Simpson involved a note that had been specially indorsed to an entity that was “not the party asserting a security interest in Respondent’s property.” Id. at 493, 711 S.E.2d at 172. Significantly, Simpson specified that it was “[b]ecause the indorsement does not identify Petitioner and is not indorsed in blank or to bearer, [that] it cannot be competent evidence that Petitioner is the holder of the Note.” Id. at 493, 711 S.E.2d at 173 (emphasis added).
Rawls, at 9-10
The Court held:
[T]hat a petitioner’s production of an original note indorsed in blank establishes that the petitioner is the holder of the note. In this case it is undisputed that petitioner produced the original note indorsed in blank, and we hold that this was sufficient to support the trial court’s conclusion that petitioner was the holder of the note.
Id. at 10.
Given its holding, the Court found it “unnecessary to reach respondent’s arguments concerning the admissibility of the affidavits proffered at the hearing.” Id.

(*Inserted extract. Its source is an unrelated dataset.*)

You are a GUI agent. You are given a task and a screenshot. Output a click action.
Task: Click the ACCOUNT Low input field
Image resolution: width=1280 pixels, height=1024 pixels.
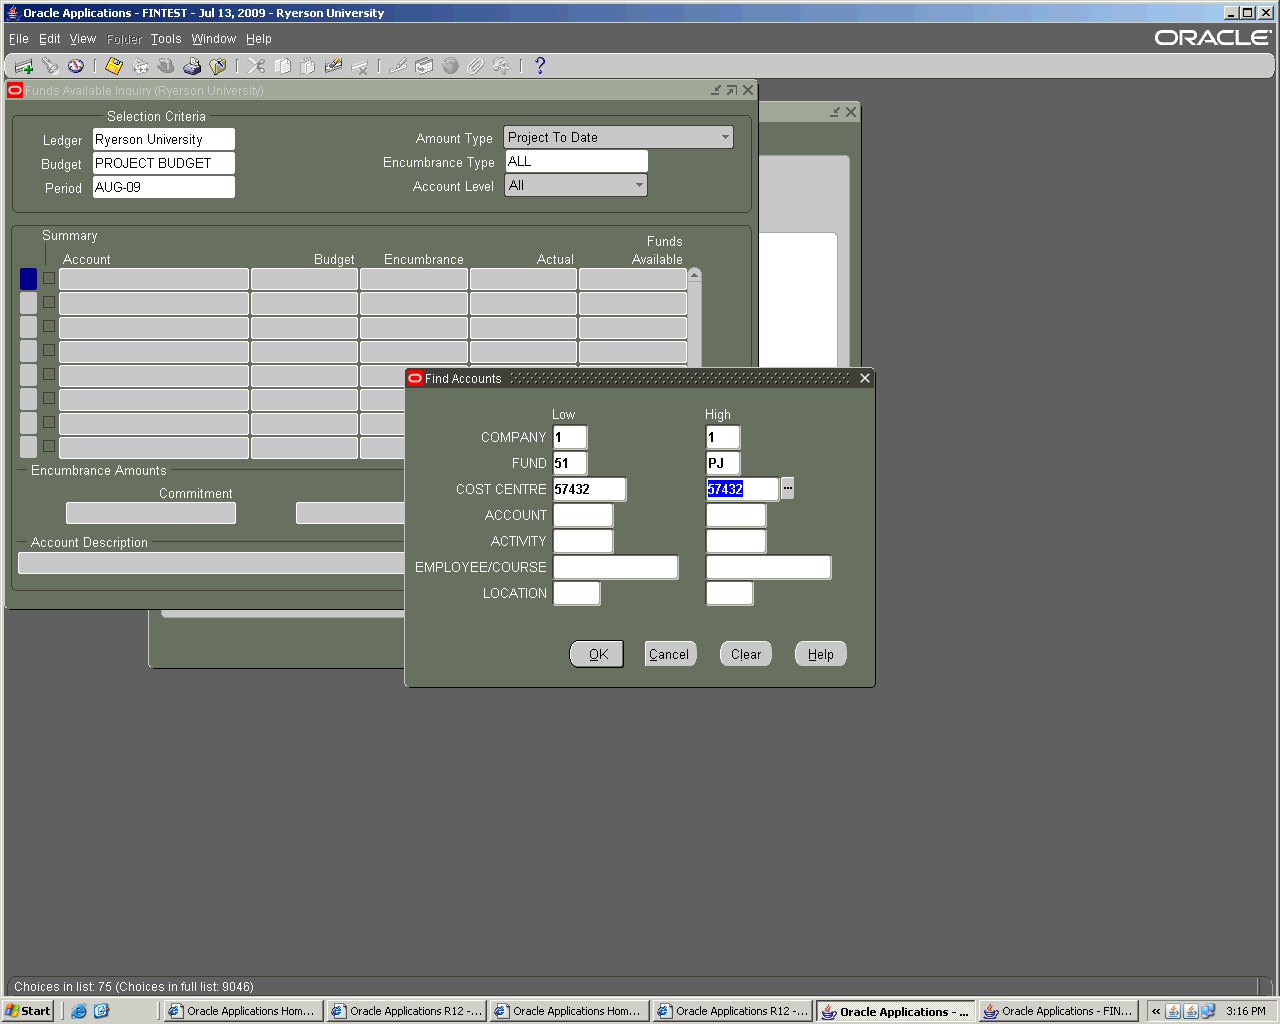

Borrowers and their counsel will often seek to delay foreclosure proceedings even though they lack any valid basis to do so, providing them with more time in the property without having to pay back the loan. In this case the foreclosure process was delayed for at least eighteen months not by the borrowers, but by someone who had taken title from them and had no obligation to pay the loan, allowing him to either reside in or rent out the property without making mortgage payments. There was, arguably, no good faith basis to file this appeal, which can provide grounds to the successful party to seek sanctions including the recovery of legal fees.
It is not the general practice to produce the original promissory note at a residential property foreclosure hearing in North Carolina. Instead, the substitute trustee usually relies on an affidavit from a competent witness at the creditor bank or mortgage company testifying that her employer is the holder of the note, and attaching a copy of the fully endorsed note to the affidavit. There are times, however, when the production of the original note is a wise move, so as to avoid incurring the expense of a postponement, a contested hearing, or an appeal. With this reported decision, which has precedential effect across the state, appeals of orders authorizing foreclosure on the basis the creditor bank or mortgage company that produces the original note at the foreclosure hearing is not entitled to enforce it should be rare indeed.